Achiral Fluorinated Aromatic Ligands Based Chiral Hybrid Antimony Halides with High-Efficiency Second-Harmonic Generation

Hybrid organic-inorganic metal halides (HOMHs) have emerged as an ideal platform for the construction of semiconductor materials with promising optoelectronic properties. A number of HOMHs based on different metals including Sb3+ have been demonstrated with second-harmonic generation (SHG) properties, but their nonlinear optical (NLO) performances including effective conversion wavelength range, optical stability, and NLO coefficients are not yet satisfactory. Here, by adopting a molecular design involving fluorine-substitution on the achiral organic ammonium, this work has synthesized single crystals of two new chiral noncentrosymmetric HOMHs, (2-FPEA)(2)SbX5 (X = Cl and Br), with large polarization ratios and outstanding optical transparency. The second-order NLO coefficients of (2-FPEA)(2)SbCl5 and (2-FPEA)(2)SbBr5 are determined to be & AP;24.3 and 21.6 pm V-1. Significantly, the Sb3+-based HOMHs enable very high thermal stability and laser resistance. The distinguished laser-induced damage thresholds (LDTs) have been estimated to be as high as 3.44 mJ cm(-2) for (2-FPEA)(2)SbCl5 and 3.32 mJ cm(-2) for (2-FPEA)(2)SbBr5, higher than that of the reported HOMHs. Such a highly efficient SHG performance and stability indicate the promising future of these Sb3+-based metal halides for nonlinear photonic applications.

Automated summary

In this study, two new chiral noncentrosymmetric hybrid organic-inorganic metal halide crystals, (2-FPEA)(2)SbCl5 and (2-FPEA)(2)SbBr5, were synthesized with large polarization ratios and outstanding optical transparency.

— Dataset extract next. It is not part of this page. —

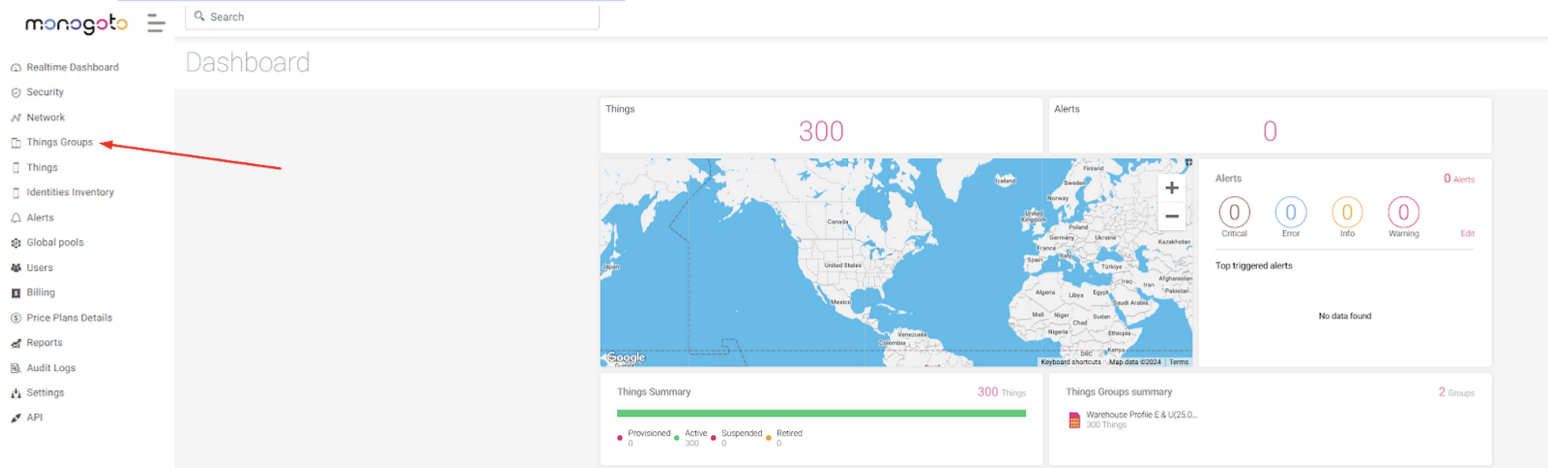This screenshot has height=468, width=1548.
Task: Click the Network icon in the sidebar
Action: point(16,118)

Their second-order nonlinear optical coefficients were determined to be 24.3 and 21.6 pm V-1, respectively. Furthermore, these Sb3+-based metal halides exhibited high thermal stability and laser resistance, with laser-induced damage thresholds higher than previously reported hybrid organic-inorganic metal halides. These findings indicate the promising future of Sb3+-based metal halides for nonlinear photonic applications.